[DLM] block dlm_recv in recovery transition

Introduce a per-lockspace rwsem that's held in read mode by dlm_recv
threads while working in the dlm.  This allows dlm_recv activity to be
suspended when the lockspace transitions to, from and between recovery
cycles.

The specific bug prompting this change is one where an in-progress
recovery cycle is aborted by a new recovery cycle.  While dlm_recv was
processing a recovery message, the recovery cycle was aborted and
dlm_recoverd began cleaning up.  dlm_recv decremented recover_locks_count
on an rsb after dlm_recoverd had reset it to zero.  This is fixed by
suspending dlm_recv (taking write lock on the rwsem) before aborting the
current recovery.

The transitions to/from normal and recovery modes are simplified by using
this new ability to block dlm_recv.  The switch from normal to recovery
mode means dlm_recv goes from processing locking messages, to saving them
for later, and vice versa.  Races are avoided by blocking dlm_recv when
setting the flag that switches between modes.

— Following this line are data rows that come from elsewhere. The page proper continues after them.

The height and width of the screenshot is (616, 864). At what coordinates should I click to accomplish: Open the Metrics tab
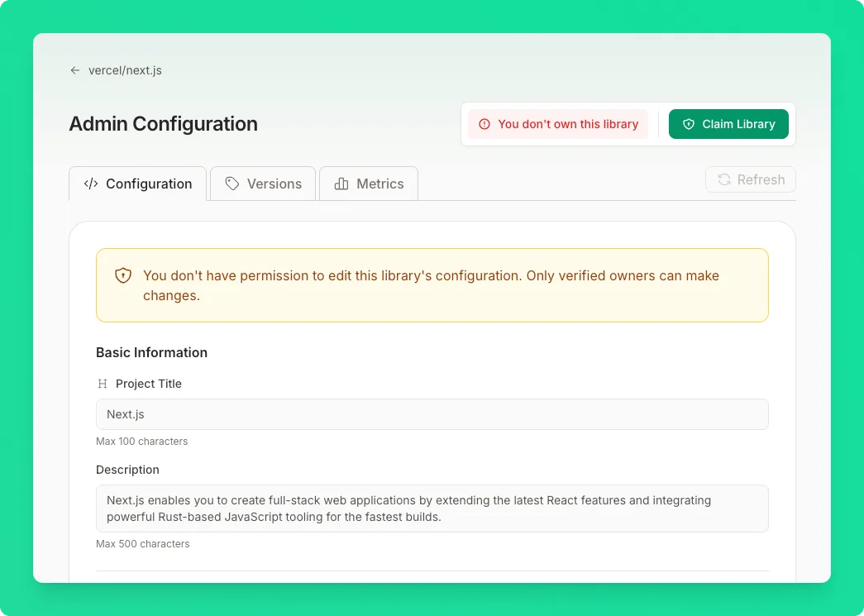point(369,184)

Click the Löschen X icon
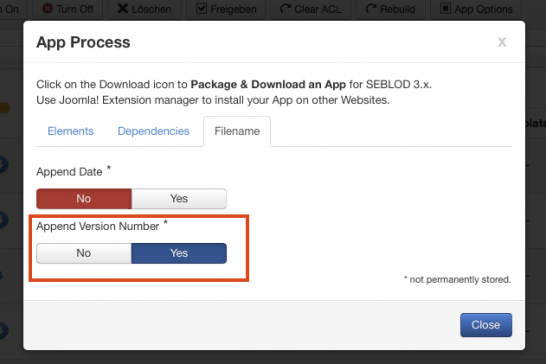[123, 8]
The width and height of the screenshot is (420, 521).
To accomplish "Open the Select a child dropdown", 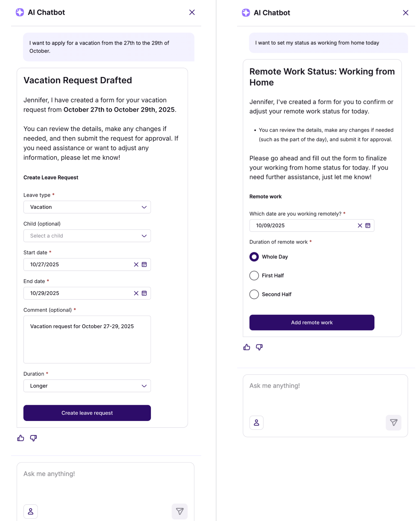I will (87, 236).
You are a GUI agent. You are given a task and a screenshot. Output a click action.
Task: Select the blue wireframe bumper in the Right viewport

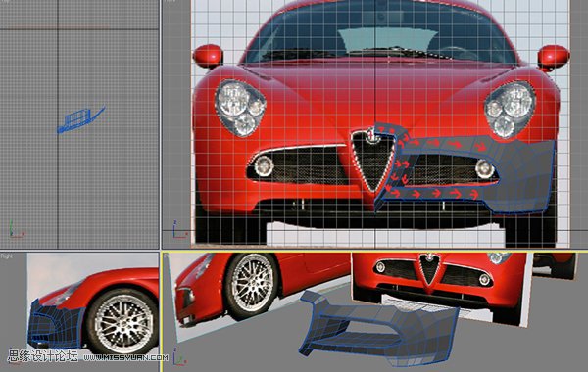coord(56,323)
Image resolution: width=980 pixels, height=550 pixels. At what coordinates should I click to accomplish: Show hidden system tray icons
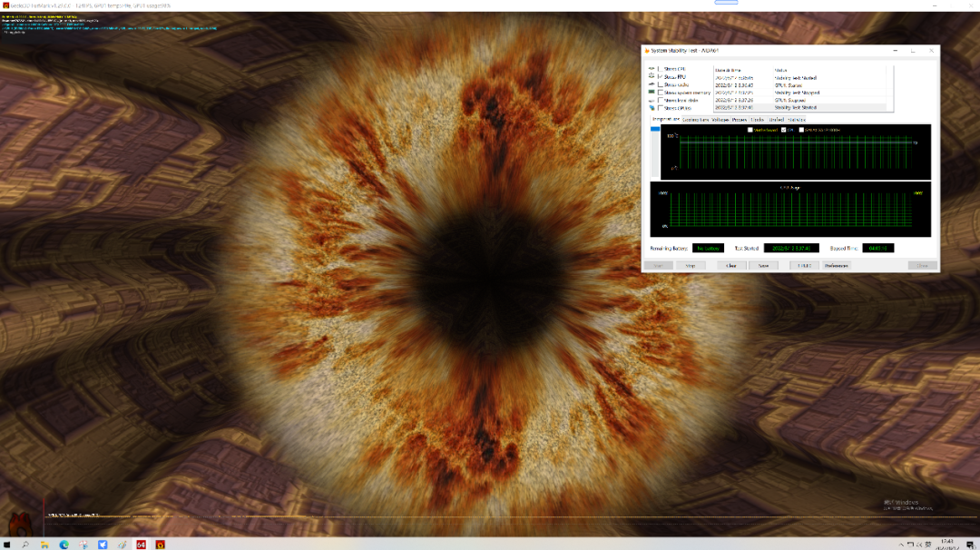pos(903,545)
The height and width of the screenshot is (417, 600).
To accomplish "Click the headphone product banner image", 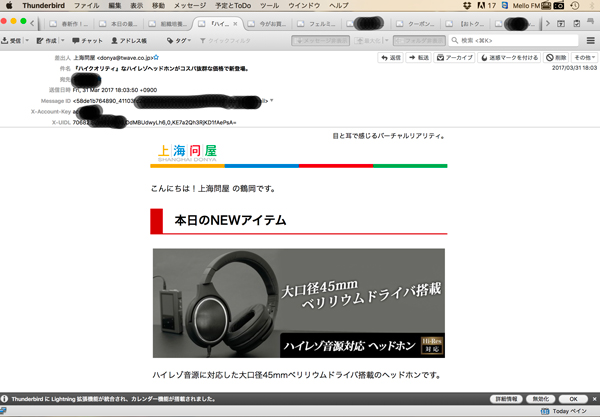I will click(x=298, y=303).
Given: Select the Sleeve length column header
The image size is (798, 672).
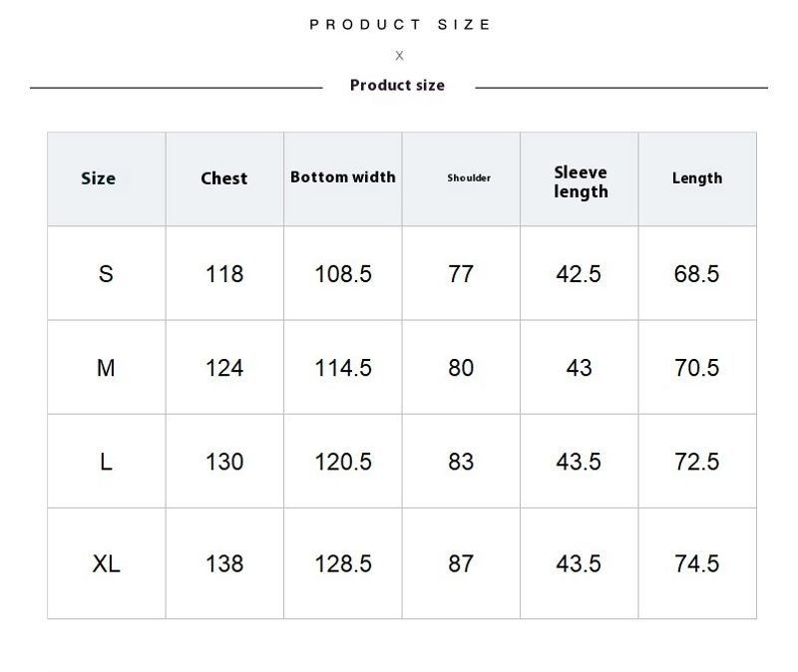Looking at the screenshot, I should click(x=581, y=182).
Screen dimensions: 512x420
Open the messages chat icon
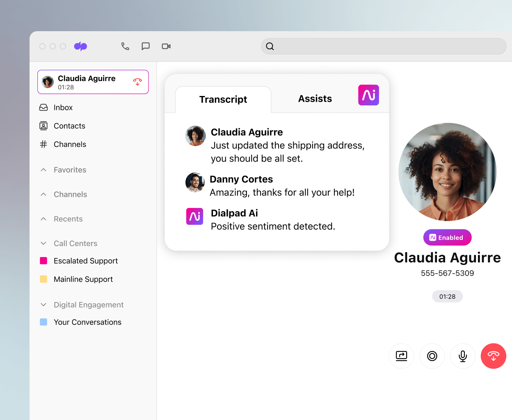(x=146, y=46)
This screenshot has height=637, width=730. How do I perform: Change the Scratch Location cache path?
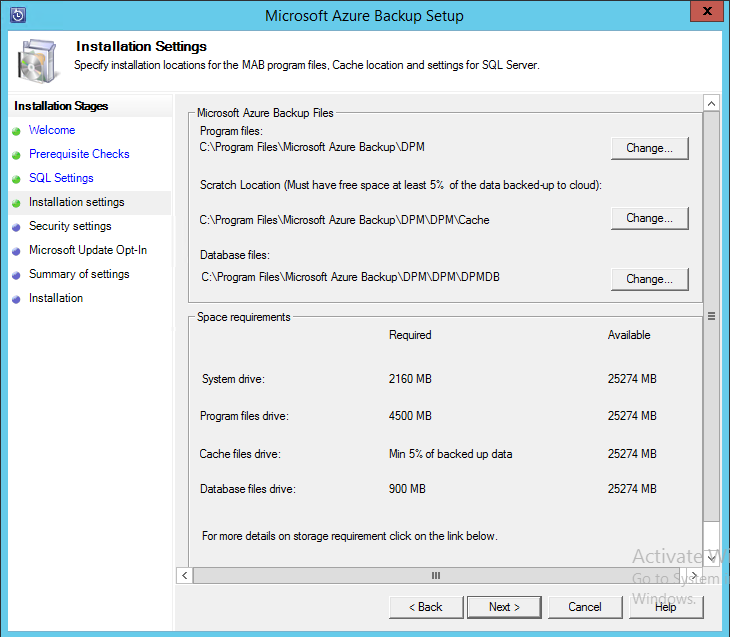pos(649,218)
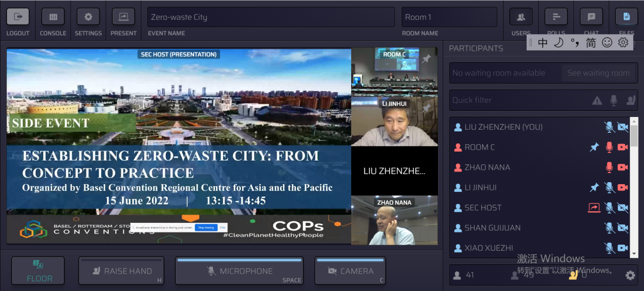Image resolution: width=644 pixels, height=291 pixels.
Task: Click the participants panel gear icon
Action: point(630,275)
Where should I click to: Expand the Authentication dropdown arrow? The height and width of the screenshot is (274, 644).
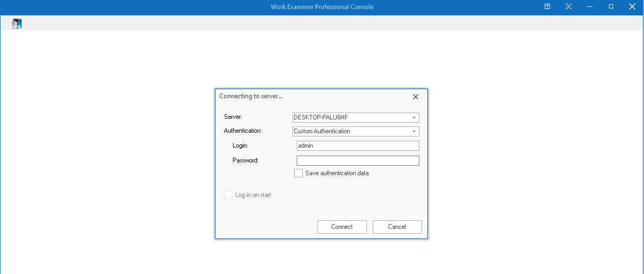point(414,132)
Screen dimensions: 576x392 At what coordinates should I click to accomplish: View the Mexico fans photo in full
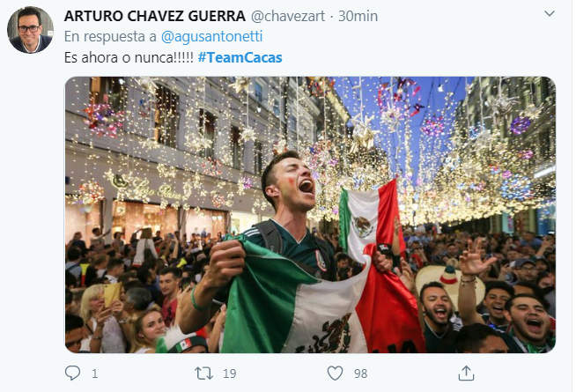click(x=310, y=215)
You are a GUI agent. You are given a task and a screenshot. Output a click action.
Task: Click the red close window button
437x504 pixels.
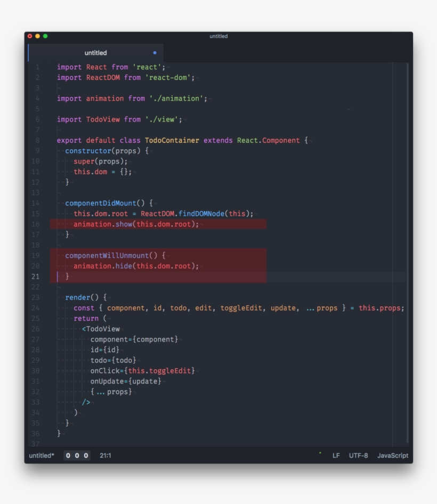[x=30, y=36]
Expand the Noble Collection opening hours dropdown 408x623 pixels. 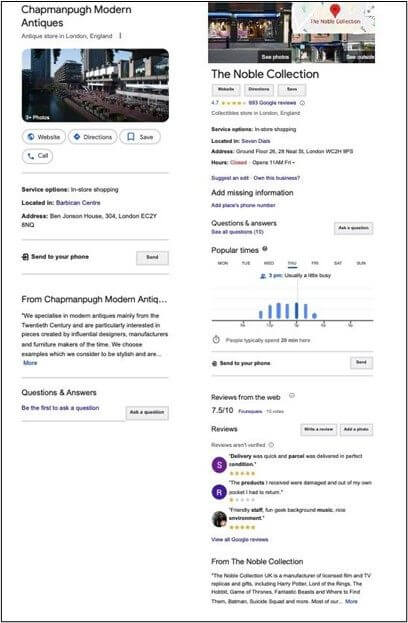click(x=294, y=163)
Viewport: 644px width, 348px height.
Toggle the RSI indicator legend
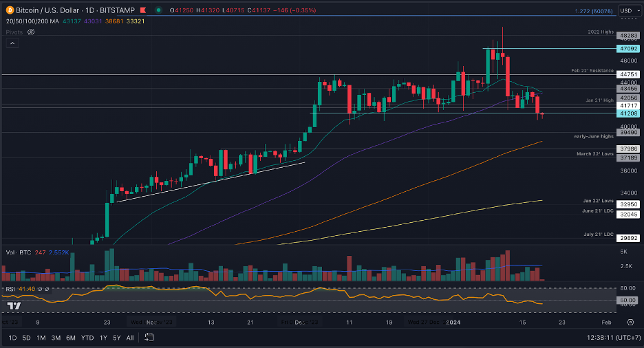(10, 289)
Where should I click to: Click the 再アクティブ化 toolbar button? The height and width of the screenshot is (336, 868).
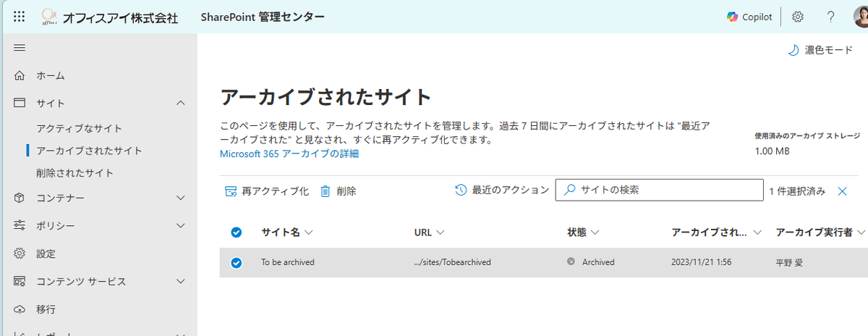pyautogui.click(x=267, y=191)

Signed-off-by: David Teigland <teigland@redhat.com>
Signed-off-by: Steven Whitehouse <swhiteho@redhat.com>
diff --git a/fs/dlm/recoverd.c b/fs/dlm/recoverd.c
index 6657599..4b89e20 100644
--- a/fs/dlm/recoverd.c
+++ b/fs/dlm/recoverd.c
@@ -24,19 +24,28 @@
 
 
 /* If the start for which we're re-enabling locking (seq) has been superseded
-   by a newer stop (ls_recover_seq), we need to leave locking disabled. */
+   by a newer stop (ls_recover_seq), we need to leave locking disabled.
+
+   We suspend dlm_recv threads here to avoid the race where dlm_recv a) sees
+   locking stopped and b) adds a message to the requestqueue, but dlm_recoverd
+   enables locking and clears the requestqueue between a and b. */
 
 static int enable_locking(struct dlm_ls *ls, uint64_t seq)
 {
 	int error = -EINTR;
 
+	down_write(&ls->ls_recv_active);
+
 	spin_lock(&ls->ls_recover_lock);
 	if (ls->ls_recover_seq == seq) {
 		set_bit(LSFL_RUNNING, &ls->ls_flags);
+		/* unblocks processes waiting to enter the dlm */
 		up_write(&ls->ls_in_recovery);
 		error = 0;
 	}
 	spin_unlock(&ls->ls_recover_lock);
+
+	up_write(&ls->ls_recv_active);
 	return error;
 }